**Task description**
Copy out word for word the lines of the records from the one containing "This screenshot has height=269, width=533." through the end of the records, both ends included, and leave the pictures out.

_ _ _ _

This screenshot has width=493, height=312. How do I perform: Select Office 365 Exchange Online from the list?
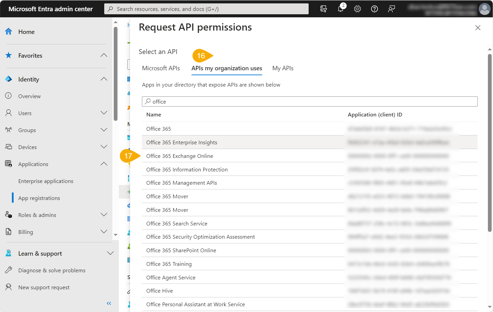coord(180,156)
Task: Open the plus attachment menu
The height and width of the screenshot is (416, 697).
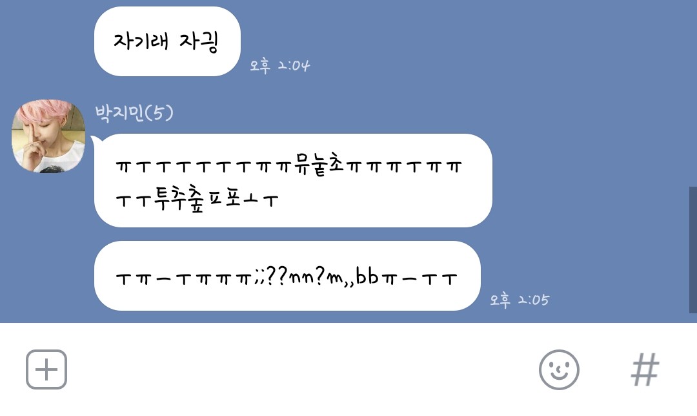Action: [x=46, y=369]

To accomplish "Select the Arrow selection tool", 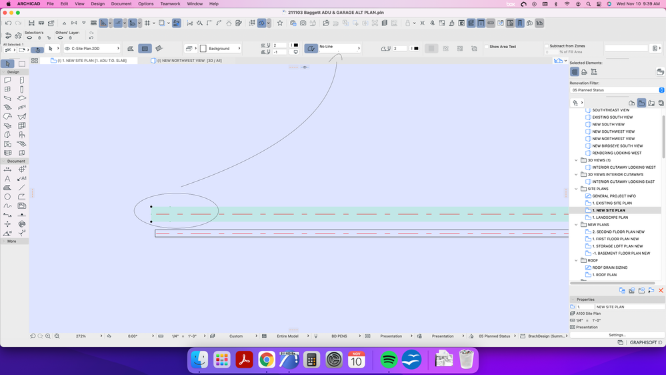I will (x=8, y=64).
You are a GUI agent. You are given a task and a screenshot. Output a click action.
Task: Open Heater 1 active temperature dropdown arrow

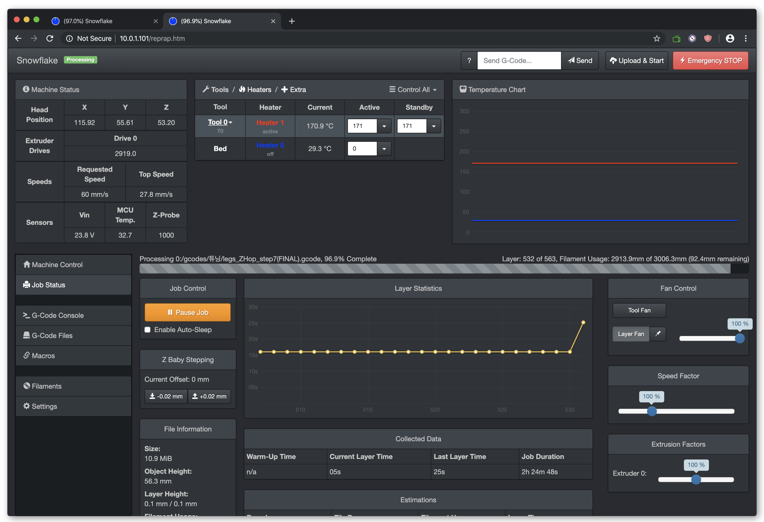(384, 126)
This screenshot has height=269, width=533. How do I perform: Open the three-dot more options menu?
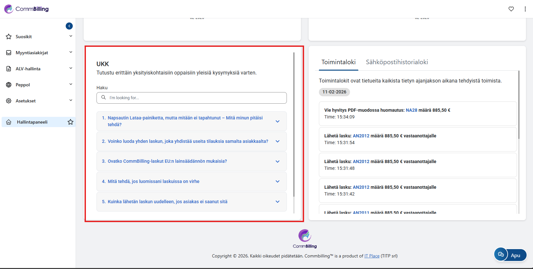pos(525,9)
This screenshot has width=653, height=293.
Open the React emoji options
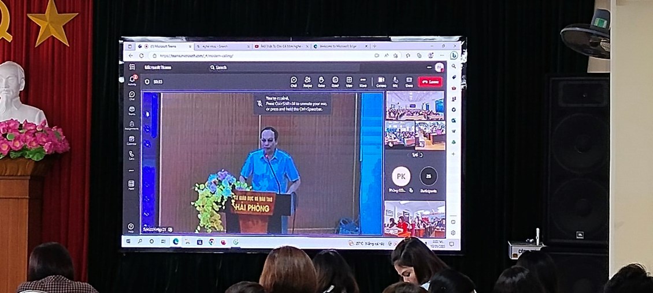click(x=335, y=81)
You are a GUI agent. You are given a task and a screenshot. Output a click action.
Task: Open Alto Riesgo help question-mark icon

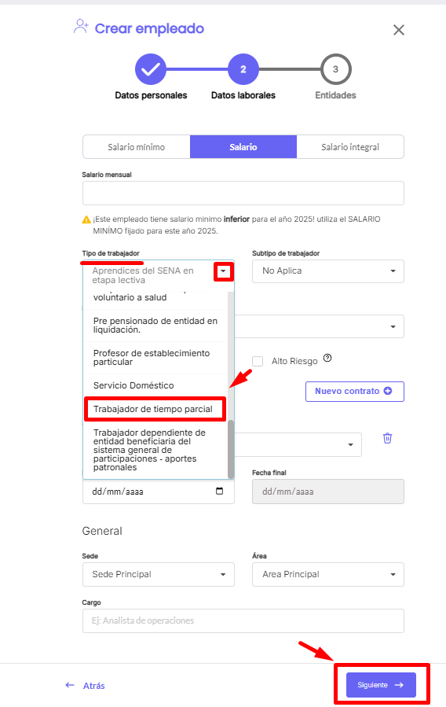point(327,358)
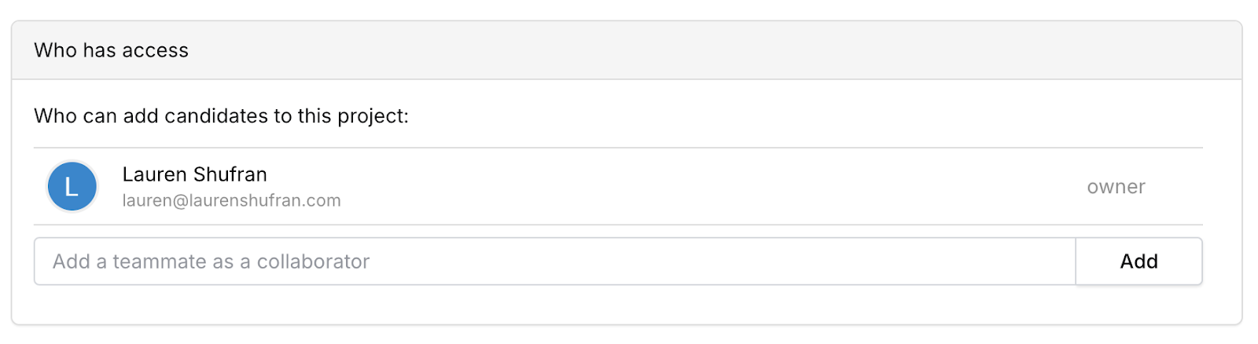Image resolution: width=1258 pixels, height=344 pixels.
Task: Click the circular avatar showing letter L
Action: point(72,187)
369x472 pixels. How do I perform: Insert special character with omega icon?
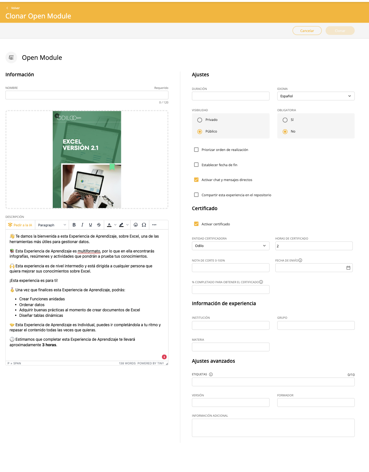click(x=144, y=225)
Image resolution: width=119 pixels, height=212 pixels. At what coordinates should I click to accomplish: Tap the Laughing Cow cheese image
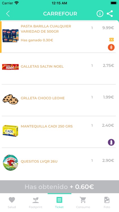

_ _ _ _

**Written response**
This screenshot has height=269, width=533. How do I perform: Open the three-dot more options menu?
pos(525,9)
This screenshot has width=653, height=293.
Open the React emoji options
click(x=335, y=81)
You are a GUI agent. You are given a task and a screenshot. Output a click action.
Task: Open Alto Riesgo help question-mark icon

point(327,358)
Image resolution: width=1258 pixels, height=344 pixels.
Task: Click the circular avatar showing letter L
Action: point(72,187)
369x472 pixels. How do I perform: Insert special character with omega icon?
click(x=144, y=225)
Image resolution: width=119 pixels, height=212 pixels. At what coordinates should I click to accomplish: Tap the Laughing Cow cheese image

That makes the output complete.